This story showed up on our neighborhood “Nextdoor Digest” last week, which triggered some long ago memories of growing up in Ruidoso.
This sighting happened in metropolitan Rodeo, NM, about as far in the southwestern corner of our state as you can get. It seems that the Hidalgo County Sheriff’s Department — apparently short on staff, budget and ideas — decided to park a mothballed police cruiser with an inflatable dummy in the driver’s seat in a conspicuous location in Rodeo in hopes of deterring crime.

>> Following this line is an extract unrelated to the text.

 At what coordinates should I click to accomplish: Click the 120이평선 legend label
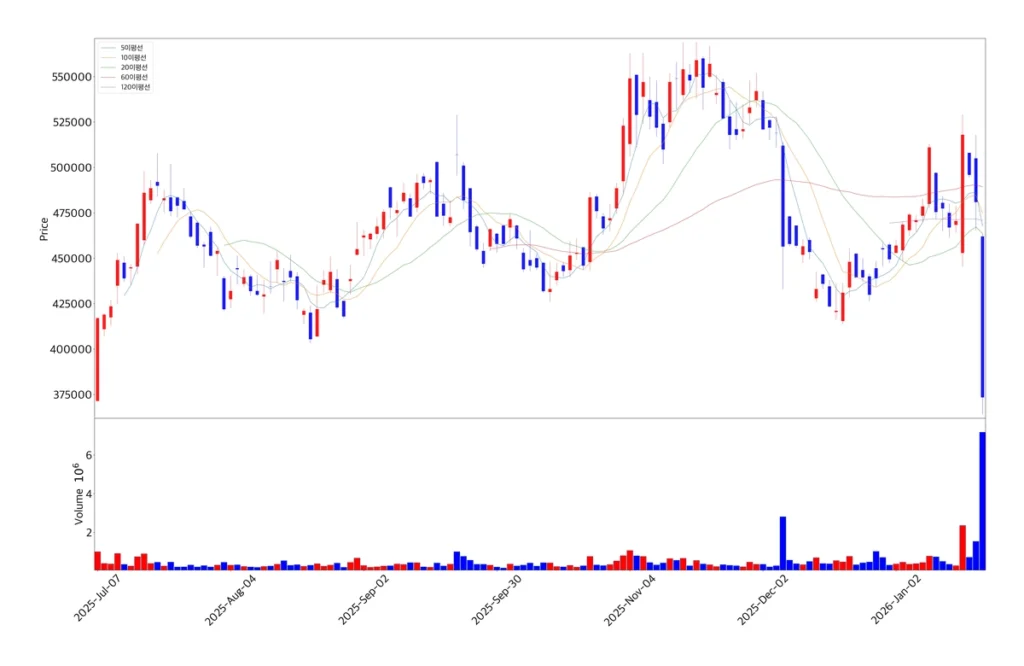135,87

You’ll note that the cruiser in the photograph appears to be an early 90s vintage Chevrolet Impala, the last big sedan GM ever offered as a police car. Most were mothballed by the year 2010. Any crook today worth his salt would probably spot that clue right away and conclude that the aging car was no threat. Other police cruiser accoutrements, such as the obligatory spotlight, have been stripped away and the light bar looks like something from the early Anasazi era.
This reminded me of a time Ruidoso when police purchased a fleet (well, actually just two) 1961 Chevy sedans with the infamous “409” hot rod V8. All of us gear-head guys in town were excited about the presence of this hot engine in our community. After a few years, the police department updated its two-car fleet with something less exciting, but managed to keep one of the units. They parked it in a conspicuous spot right on Sudderth Drive near where the local bad boys with hot cars would do smoky doughnuts in an empty parking lot and head back up the street to try to spot girls visiting from Texas. I don’t think the Ruidoso cops every fooled anyone with the toothless warrior.
As for me, my ride at the time was a hand-painted blue 1942 WWII jeep which did not attract many members of the opposite sex. With an asthmatic four-cylinder engine, a doughnut or burnout was not an option. It was, however a convertible — only because the original canvas top rotted away years before I became its owner.